As noted at the outset, the Ninth Circuit’s opinion in Altera is significant for at least two reasons.

  • First, it reaffirms the significant role that both Chevron and State Farm play in the judicial review of the validity of Treasury regulations. Although the court ultimately rebuffed Altera’s challenge, this opinion reflects yet another example of recent cases indicating that the notion of “tax exceptionalism”—the idea that tax is not subject to general administrative law principles—has largely receded. As a result, we fully expect that the reasons set forth for the adoption of regulations in Treasury Department notices of proposed rulemaking and preambles to final regulations will increasingly be subject to meaningful judicial scrutiny.[56]

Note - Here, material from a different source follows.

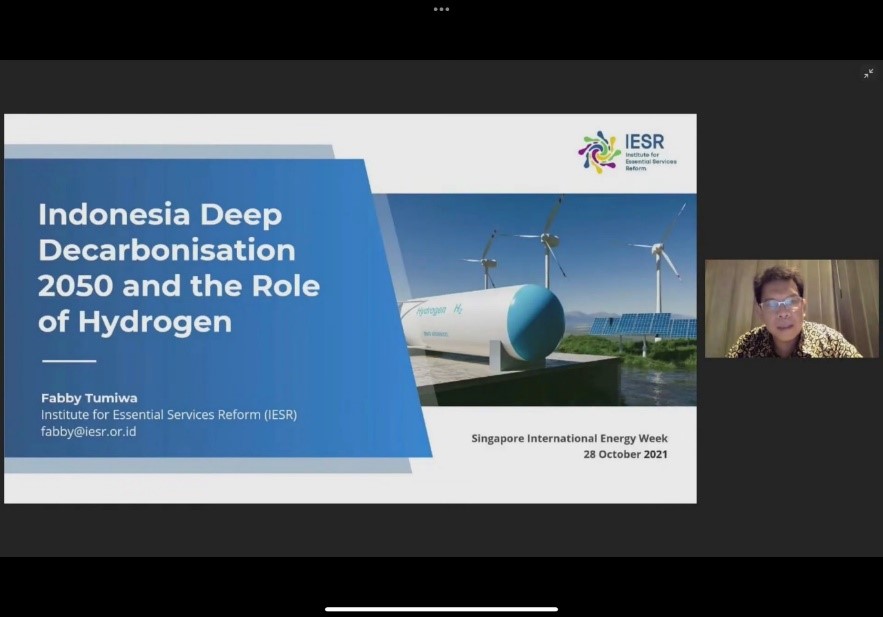Click the 'Singapore International Energy Week' text
Viewport: 883px width, 617px height.
click(569, 438)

  • Second, the Altera opinion appears to mark a substantial departure from the traditional arm’s length standard applied under section 482. Since the 1930s, the arm’s length standard has provided a constant and stable lodestar for transfer pricing determinations under the section 482 regulations. If not reversed by the Ninth Circuit sitting en banc, the majority’s conclusion that the 1986 commensurate with income amendment of section 482 uprooted the arm’s length standard and empowered the IRS to disregard comparable uncontrolled transactions could trigger more transfer pricing disputes relating to intangibles. It could also make resolution of such disputes, whether between the taxpayers and the IRS or between the IRS and other competent authorities (i.e., those of our treaty partners), more difficult.